Where would I use virtual machines ? Where you need the diversity of multiple operating systems. This can be different types of operating system (Windows, Linux, Solaris) or different versions or patch levels of the same operating system. The challenge here is that large sites can have servers at many different patch and update versions, not by design but as a result of inadequate patching and maintenance tools. Enterprise patch management tools (xVM OpsCenter), patch managers (PCA), or automated provisioning tools (OpsWare) can help reduce the number of software combinations and online maintenance using Live Upgrade can reduce the time and effort required to maintain systems.

It is important to understand that zones are not virtual machines. Their differences and the implications of this are
  • Zones provide application isolation on a shared kernel
  • Zones share resources very efficiently (shared libraries, system caches, storage)
  • Zones have a configurable and restricted set of privileges
  • Zones allow for easy application of resource controls even in a complex dynamic application environment
  • Virtual machines provide relatively complete isolation between operating systems
  • Virtual machines allow consolidation of many types and versions of operating systems
  • Although virtual machines may allow oversubscription of resources, they provide very few opportunities to share critical resources
  • An operating system running in a virtual machine can still isolate applications using zones.
And it is that last point that carries this conversation a bit farther. If the decision between zones and virtual machines isn't an or, under what conditions would it be an and, and what sort of benefit can be expected ?

Consider the case of application consolidation. Suppose you have three applications: A, B and C. If they are consolidated without isolation then system maintenance becomes cumbersome as you can only patch or upgrade when all three application owners agree. Even more challenging is the time pressure to certify the newly patched or upgraded environment due to the fact that you have to test three things instead of one. Clearly isolation is a benefit in this case, and it is a persistent property (once isolated, forever isolated).

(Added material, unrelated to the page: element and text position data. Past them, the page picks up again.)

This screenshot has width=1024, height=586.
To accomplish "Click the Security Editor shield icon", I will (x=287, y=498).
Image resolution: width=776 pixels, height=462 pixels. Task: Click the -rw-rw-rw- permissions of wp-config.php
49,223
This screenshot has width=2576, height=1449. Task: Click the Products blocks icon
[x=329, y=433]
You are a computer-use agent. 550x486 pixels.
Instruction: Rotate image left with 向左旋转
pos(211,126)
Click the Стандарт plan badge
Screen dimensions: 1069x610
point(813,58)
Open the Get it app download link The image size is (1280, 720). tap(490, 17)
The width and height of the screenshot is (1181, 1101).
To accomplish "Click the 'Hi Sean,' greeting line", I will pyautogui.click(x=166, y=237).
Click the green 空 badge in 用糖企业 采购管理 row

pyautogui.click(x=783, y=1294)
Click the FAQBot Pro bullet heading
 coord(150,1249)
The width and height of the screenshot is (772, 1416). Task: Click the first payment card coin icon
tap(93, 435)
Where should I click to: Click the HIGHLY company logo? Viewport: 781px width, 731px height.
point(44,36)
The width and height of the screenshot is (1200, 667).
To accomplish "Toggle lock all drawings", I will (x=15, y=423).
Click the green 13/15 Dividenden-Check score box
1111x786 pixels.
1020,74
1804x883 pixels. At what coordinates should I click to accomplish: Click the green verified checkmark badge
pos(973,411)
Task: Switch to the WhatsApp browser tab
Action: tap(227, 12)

Isolation using zones alone will be very efficient but there will be times when the common shared kernel will be inconvenient - approaching the problems of the non-isolated case. Isolation using virtual machines is simple and very flexible but comes with a cost that might be unnecessary.

So why not do both ? Use zones to isolate the applications and use virtual machines for those times when you cannot support all of the applications with a common version of the operating system. In other words the isolation is a persistent property and the need for heterogeneous operating systems is temporary and specific. With some small improvements in the patching and upgrade tools, the time frame when you need heterogeneous operating systems can be reduced.

Using our three applications as an example, A B and C are deployed in separate zones on a single system image, bare metal or in a virtual machine. Everything is operating spectacularly until a new OS upgrade is available which provides some important new functionality for application A. So application owner A wants to upgrade immediately, application B doesn't care one way or the other, and (naturally) application C has just gone into seasonal lock-down and cannot be altered for the rest of the year.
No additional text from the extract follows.